Partir em um barco para integrar as grandes navegações portuguesas na virada do século 16 era uma aventura sem precedentes. Os homens que descobriram o caminho para as Índias e acabaram topando no meio do caminho com um novo continente tinham de enfrentar dificuldades de todo tipo. Medo de naufrágio, comida racionada e risco de doenças eram talvez os mais graves. O que hoje, 500 anos depois, é mais difícil de imaginar, eram as picuinhas familiares que nossos heróis enfrentavam. E, pelo jeito, também nesse aspecto a vida não era fácil para eles.
O Auto da Índia, que estréia hoje em Curitiba em uma montagem do grupo Satyros, é uma peça que conta justamente o lado familiar e cômico da vida dos heróis descobridores. Escrita em 1509 por Gil Vicente, o maior autor português na era pré-Camões, a pequena farsa conta a história de um homem que sai de Portugal para uma viagem de três anos às Índias. E mostra o quanto a sua mulher se diverte com outros homens enquanto ele está fora.
Gil Vicente, considerado um gênio do teatro, escrevia suas peças para ser encenadas na corte. Era um favorito da rainha, dona Leonor. Antes de O Auto da Índia, fazia principalmente textos religiosos. Essa é sua primeira farsa. Uma comédia leve, de costumes, que mostra situações engraçadas ao mesmo tempo em que faz uma crítica à sociedade. No caso do texto a ser encenado pelos Satyros, uma crítica à infidelidade feminina. Aliás, essa também é a primeira peça em que Gil Vicente coloca mulheres em cena.

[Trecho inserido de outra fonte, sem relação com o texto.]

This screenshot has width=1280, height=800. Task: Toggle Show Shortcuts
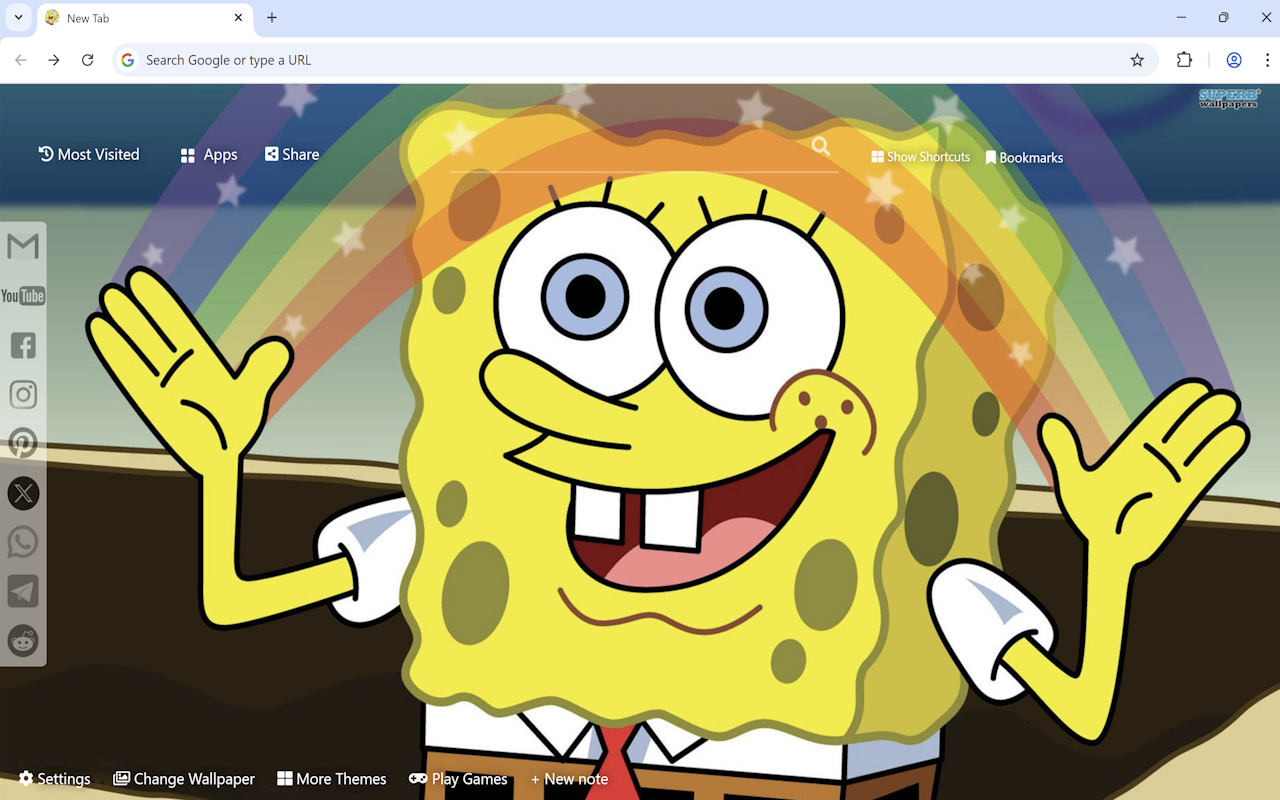tap(919, 156)
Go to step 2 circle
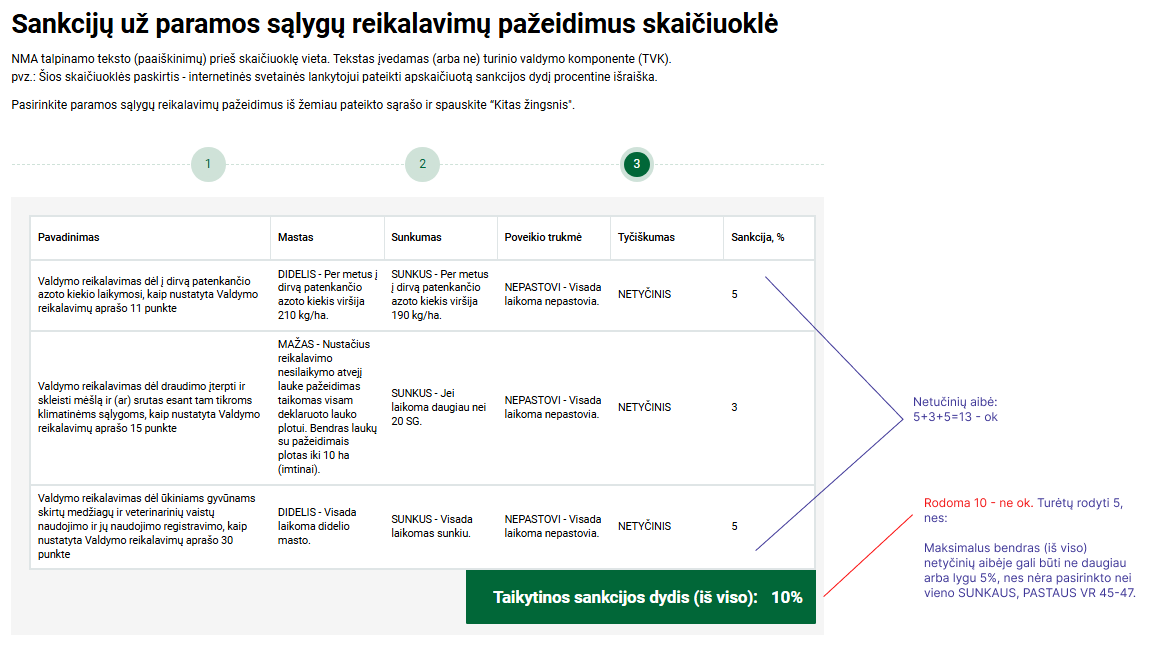The height and width of the screenshot is (646, 1160). tap(422, 164)
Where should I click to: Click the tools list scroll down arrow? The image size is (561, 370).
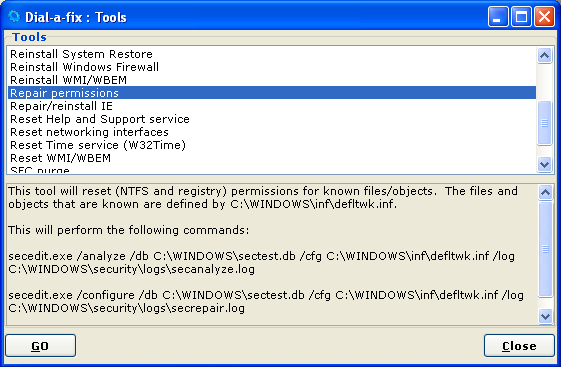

A montagem que estréia hoje é feita por um grupo de ex-alunos da companhia, que enfrentam agora o desafio de se tornar profissionais encenando um clássico da dramaturgia de nossa língua. "Eles tomaram um susto ao ver o original, em português arcaico", conta Silvanah Santos, diretora da peça. Depois de fazer com que os atores compreendessem o texto, ela começou a desenvolver uma adaptação para o português moderno, tentando sempre manter algumas características do original. "É necessário trabalhar com uma adaptação para melhorar a comunicação com o público", comenta.
Para quem gosta de teatro, a peça também serve como uma chance de ver como o autor, ainda preso a várias convenções estabelecidas pelos seus antecessores medievais, faz para superar os obstáculos de cena. Ele não tinha ainda a técnica de escrever em atos, por exemplo o que só seria incorporado aos textos portugueses mais tarde. Para fazer as passagens de tempo, ele tinha que achar outros artifícios. Também tinha que se desdobrar para fazer com que todas as cenas se passassem em um único ambiente, conforme exigiam as circunstâncias. Mas por ter superado esses e outros problemas, Gil Vicente continua sendo encenado 500 anos depois de seu tempo.
Serviço: O Auto da Índia. Espaço dos Satyros (R. Desembargador Westphalen, 1.364), (41) 3323-3399. De quarta a sábado, às 21 horas, e domingo, às 20 horas. Ingressos a R$ 10 e R$ 5 (meia) às quartas e quintas, os bilhetes são trocados por um quilo de alimento não-perecível (exceto sal).